[Given text]
==============================

In the 11th in a series of posts from authors of 2018 books entered for The Story Prize, Thomas Benz, author of Home and Castle (Snake Press Nation), opines on the current reliance on shorthand, images, and symbols.




By its very nature, fiction helps cultivate and preserve language as the primary means of apprehending the world. Lately, however, I find myself wondering if the written word is under attack as never before from visual and social media, which also present ideas, but with a flashier immediacy. I don’t think this notion is simply nostalgia for yesteryear’s slower pace of transmission, which allowed for more in-depth forms of dialog. It is not out of mourning for the typewriter, the personal letter, for cursive handwriting and rotary phones, perhaps imbued with the aura of one’s youth. Rather, I wonder if our ever more sophisticated visual content threatens to compress and degrade the content of our speech.

Whether the attack comes in the form of movie special effects that often overwhelm the screenplay or a novel that comes with regular illustrations, the message is that words alone are not enough. Even our newspapers and magazines, once a bastion of sentences, punctuated with the occasional photo, are filling up with little films. Emojis, no matter how cute or detailed cannot transmit the rich possibilities of emotion contained in a well-chosen verb. At best, they are crude substitutes of expression, ones that require neither genuine thought nor accuracy. They seem to invite us to return to the days of painting on cave walls as a means of getting a point across.

==============================

[The data]
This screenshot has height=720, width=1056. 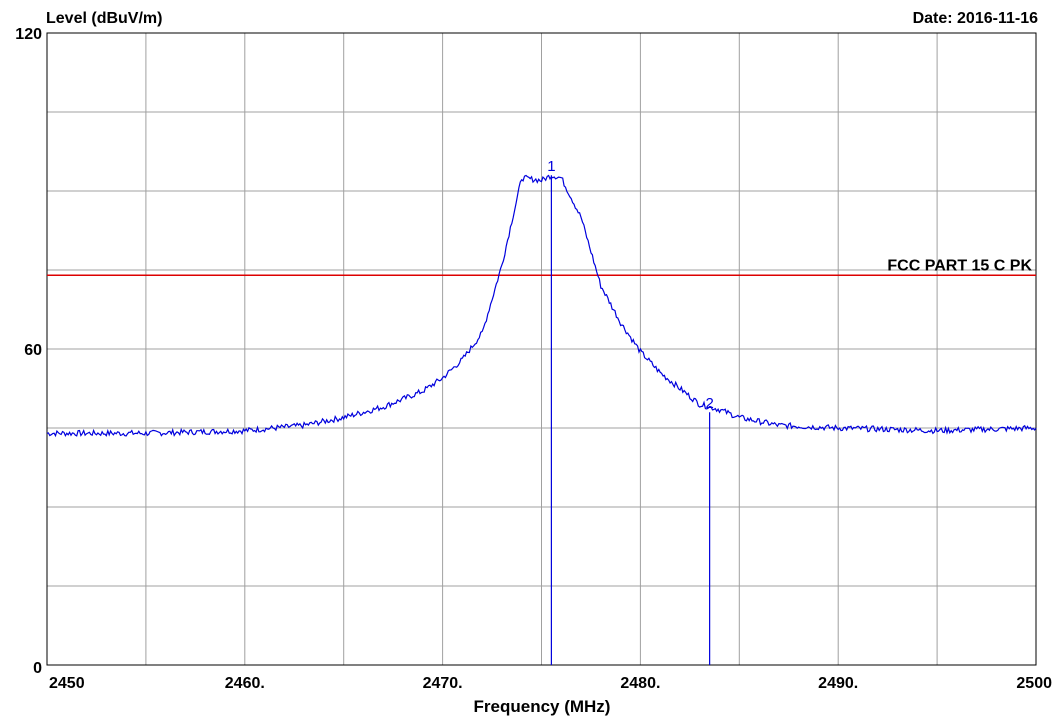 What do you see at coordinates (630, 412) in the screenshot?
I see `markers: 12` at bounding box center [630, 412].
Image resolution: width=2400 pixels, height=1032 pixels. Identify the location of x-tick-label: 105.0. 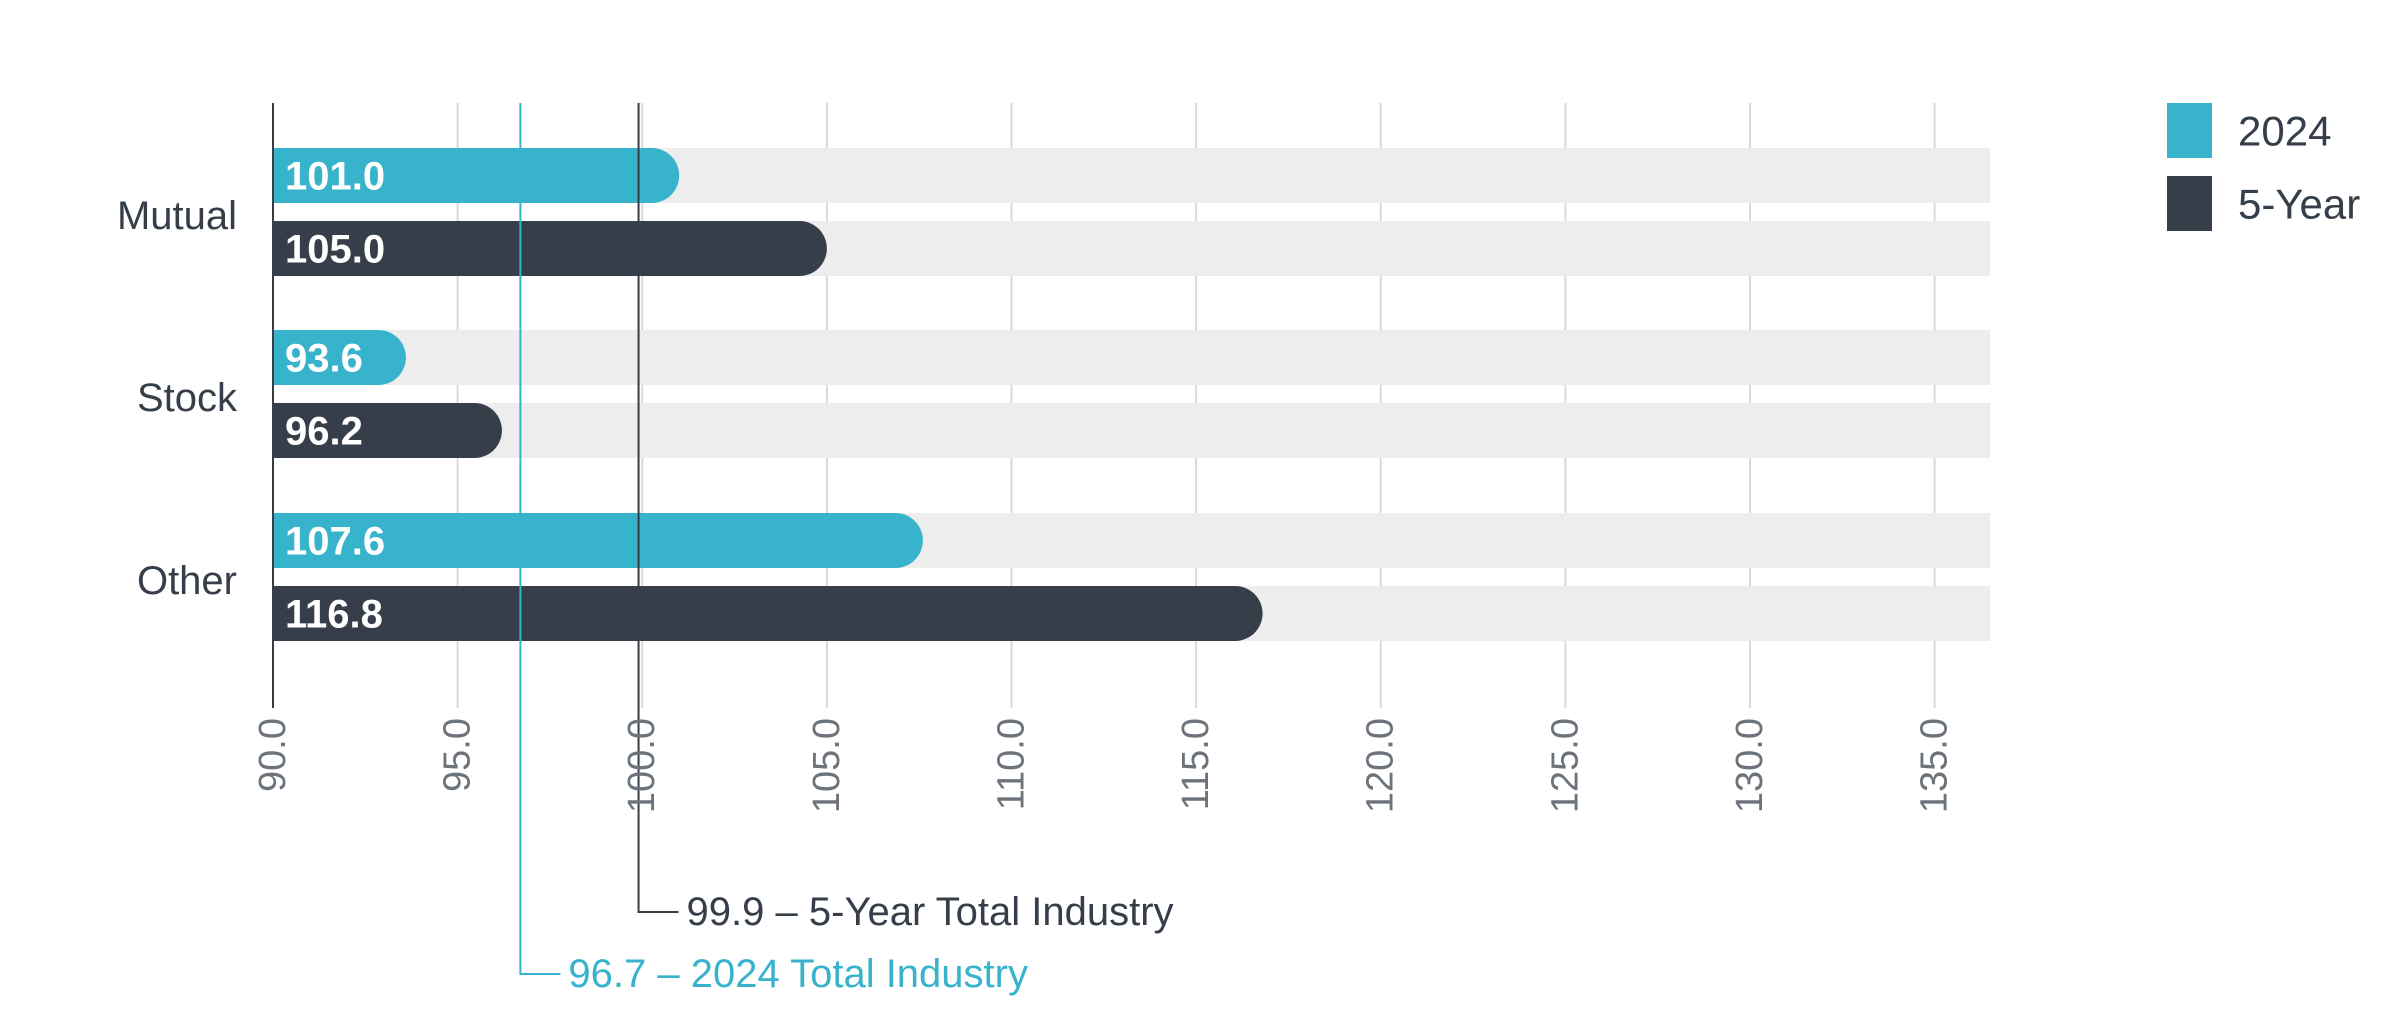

==============================

[Request] Translate this sentence from the essay on written language and visual media into Spanish: "By its very nature, fiction helps cultivate and preserve language as the primary means of apprehending the world."

[Result of this task] Por su propia naturaleza, la ficción ayuda a cultivar y preservar el lenguaje como el medio principal para aprehender el mundo.